Изменить стиль страницы

— Но люди возненавидят того, кто заставляет их работать.

Оссер хрустнул костяшками пальцев и рассмеялся. Эхо вобрало в себя все то, что было неприятного в его смехе, и разнесло по дальним уголкам подземной пещеры.

— Возненавидят, — согласился он. — Этот человек сильный, и должен им оставаться, чтобы они довершили начатое ими же. Ты догадываешься, как они выразят свою ненависть, поняв, что им с ним не сладить?

Джубилит покачала головой.

— Эти люди ухватятся за работу, — фыркнул Оссер, — и будут строить быстрее и выше, стараясь перегнать его. Они отыщут среди себе подобных самого сильного и попросят его, чтобы он заставлял их работать. Только так можно построить большой город.

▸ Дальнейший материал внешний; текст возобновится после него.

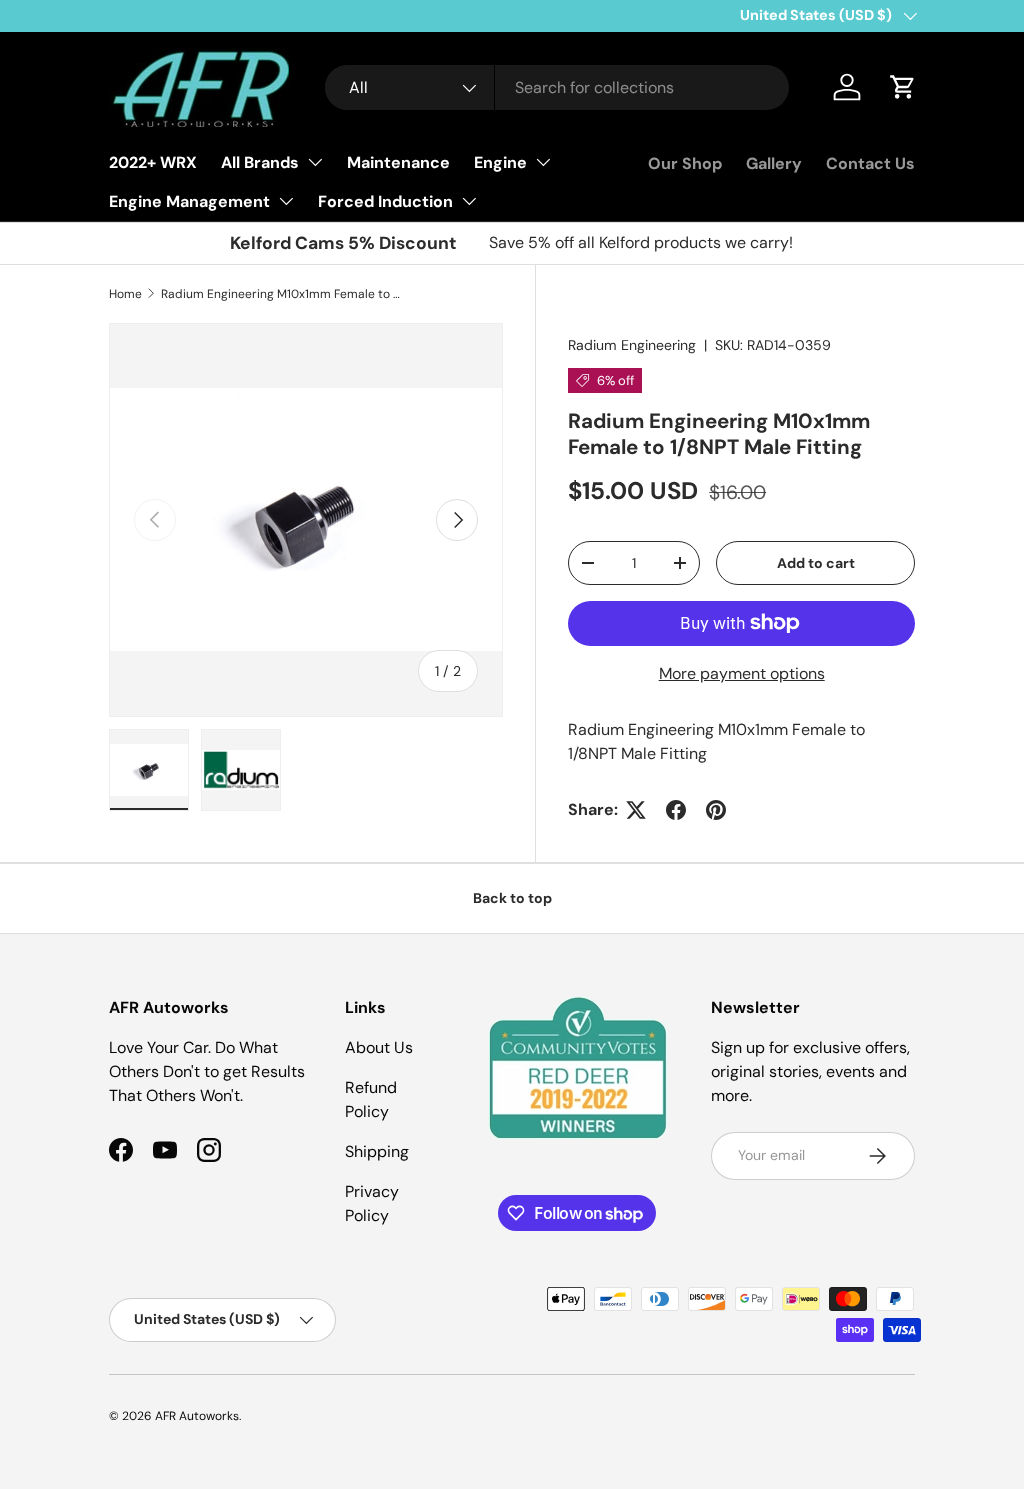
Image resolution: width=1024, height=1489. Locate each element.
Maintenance (398, 162)
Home (125, 294)
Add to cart (816, 563)
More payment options (742, 673)
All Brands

Сильный строит, и сильные следуют его примеру, затем самый сильный подчиняет просто сильных. Уловила?

— А как же слабые?

— А что слабые? — спросил он презрительно. — Их пруд пруди… значит, больше рук для выполнения заданий сильного. Что ты имеешь против них? Разве они не строят город, в котором сами же и будут жить? Разве они не ездят в быстрых и красивых машинах и не летают, подобно птицам, по воздуху?

— Будут ли они… счастливы? — робко спросила она. Оссер взглянул на нее с неподдельным изумлением.

— Счастливы? — переспросил он, ударяя тяжелым кулаком по ладони. — У них появится город, — возбужденно воскликнул он. — Как вы живете… ты и вся деревня? Как ты поступишь, если захочешь иметь сад или свои продукты?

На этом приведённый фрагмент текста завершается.